Copy the records word for word, starting at the line containing "At what (x,y)" and ending at the line containing "Looking at the", with both of those lines included. Omit the pictures from your copy.

Information shown below:

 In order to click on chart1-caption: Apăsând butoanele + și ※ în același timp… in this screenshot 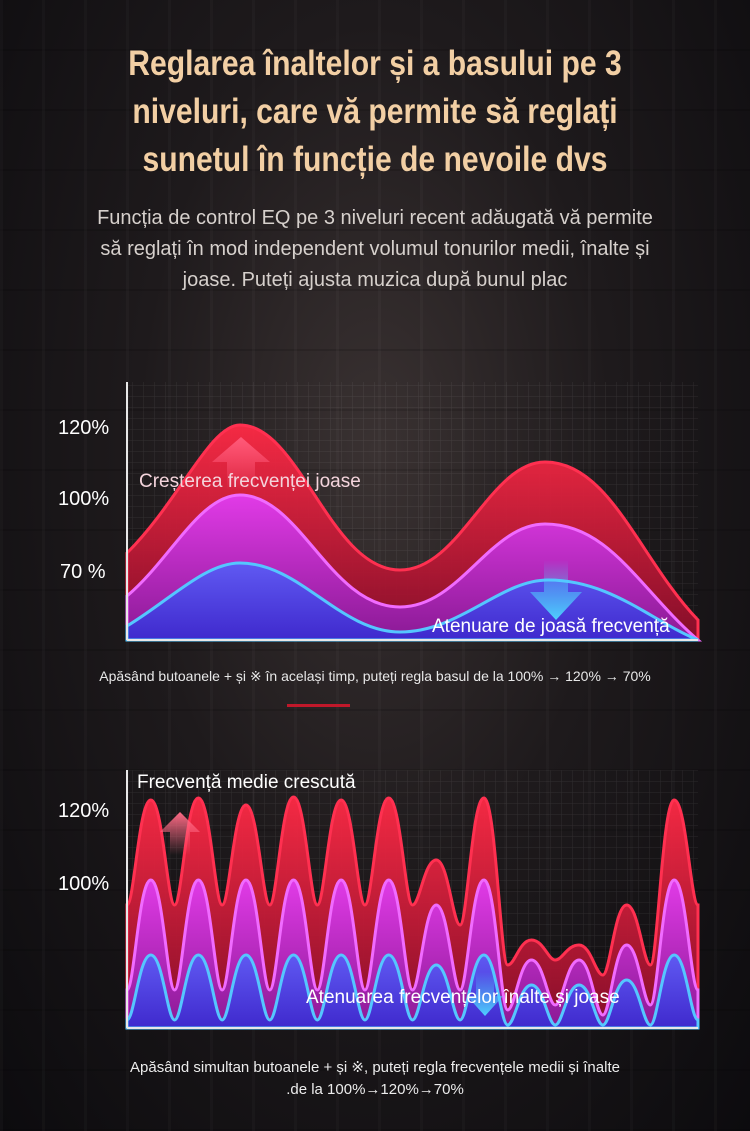, I will do `click(375, 676)`.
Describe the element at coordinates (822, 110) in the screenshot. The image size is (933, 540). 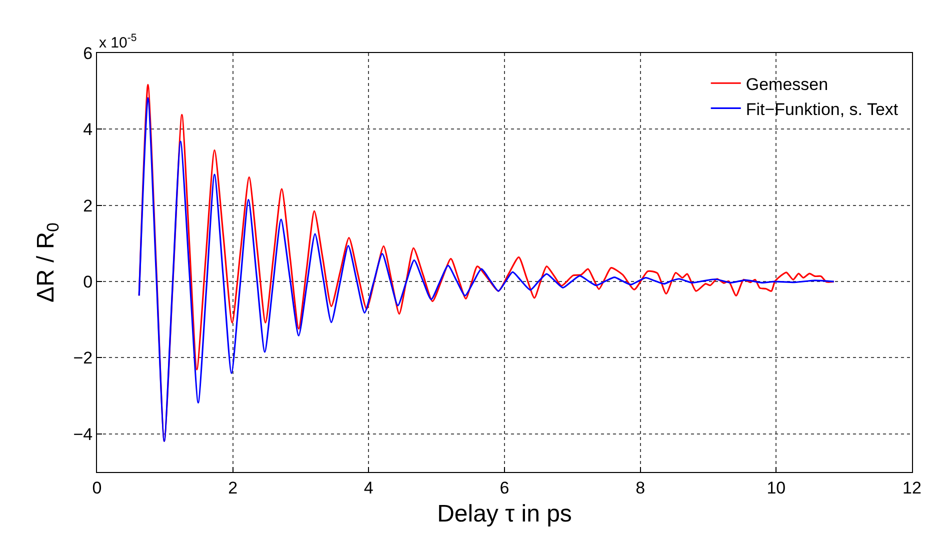
I see `legend-label: Fit−Funktion, s. Text` at that location.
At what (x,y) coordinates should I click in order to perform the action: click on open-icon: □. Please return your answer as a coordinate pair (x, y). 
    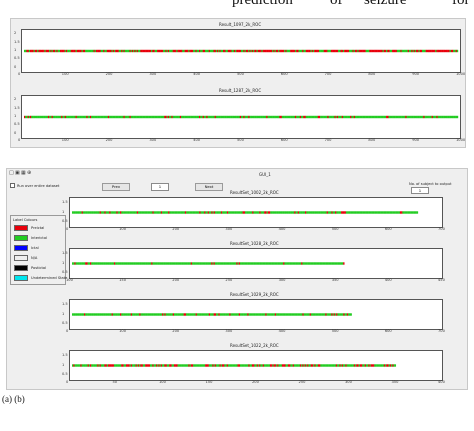
    Looking at the image, I should click on (12, 173).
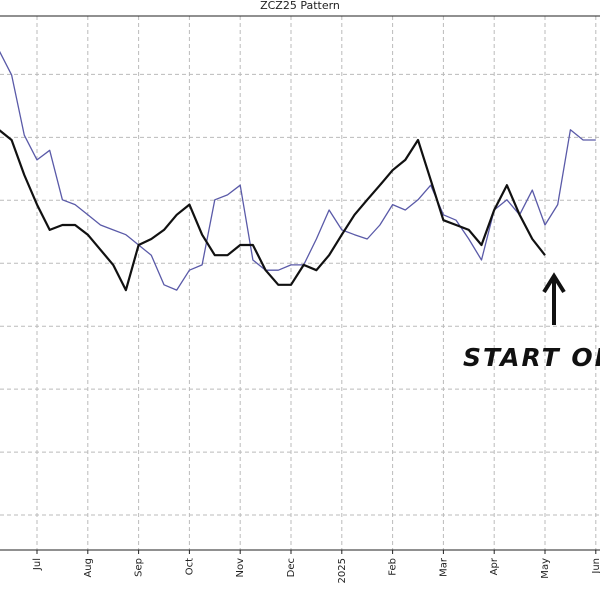 Image resolution: width=600 pixels, height=600 pixels. Describe the element at coordinates (140, 568) in the screenshot. I see `x-tick-label: Sep` at that location.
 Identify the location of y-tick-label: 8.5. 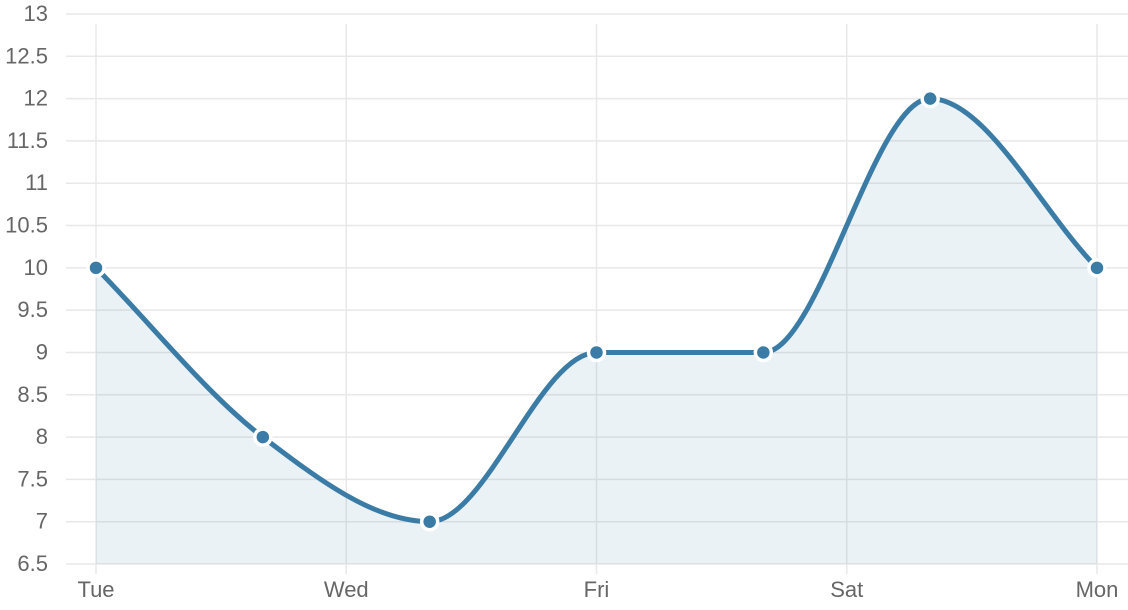
(32, 394).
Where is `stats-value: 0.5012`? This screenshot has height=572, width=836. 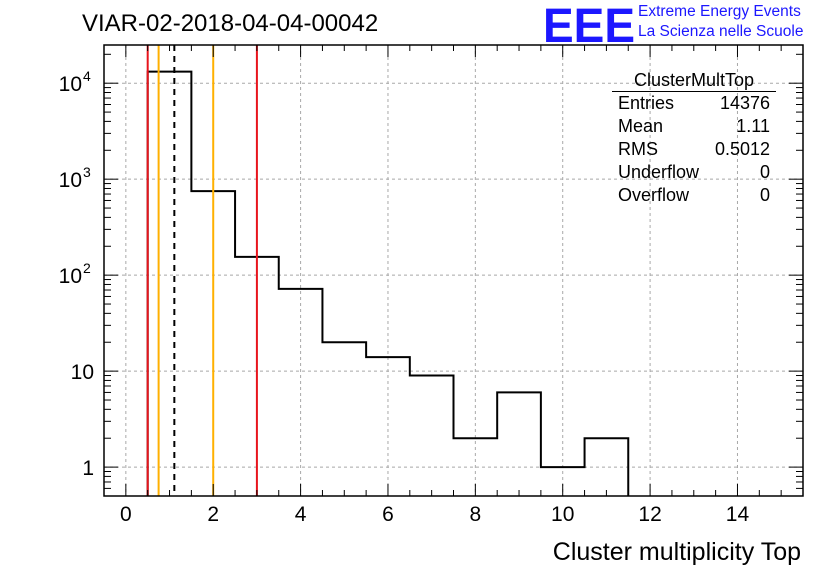
stats-value: 0.5012 is located at coordinates (742, 149).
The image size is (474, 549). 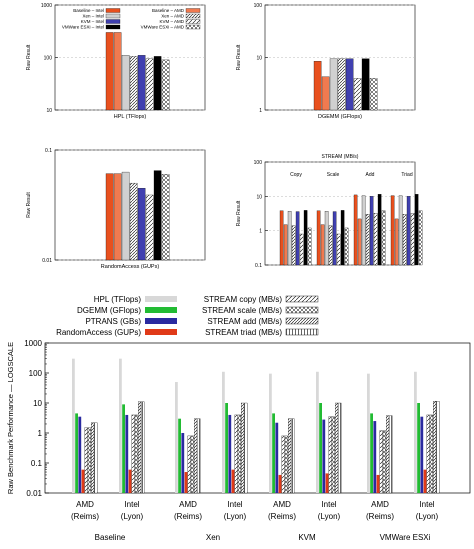 What do you see at coordinates (10, 418) in the screenshot?
I see `main-ylabel: Raw Benchmark Performance — LOGSCALE` at bounding box center [10, 418].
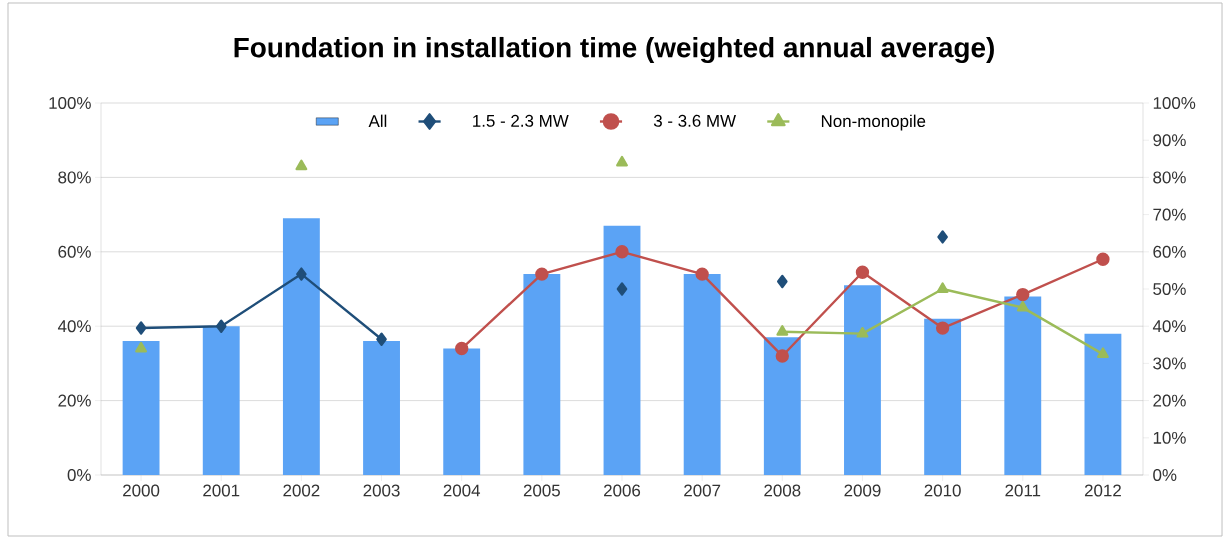 Image resolution: width=1228 pixels, height=539 pixels. Describe the element at coordinates (79, 475) in the screenshot. I see `y-tick-label: 0%` at that location.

End of Information shown.

→ **Result of the exercise**:
At what (x,y) coordinates should I click in order to perform the action: click on open-icon: □. Please return your answer as a coordinate pair (x, y). 
    Looking at the image, I should click on (12, 173).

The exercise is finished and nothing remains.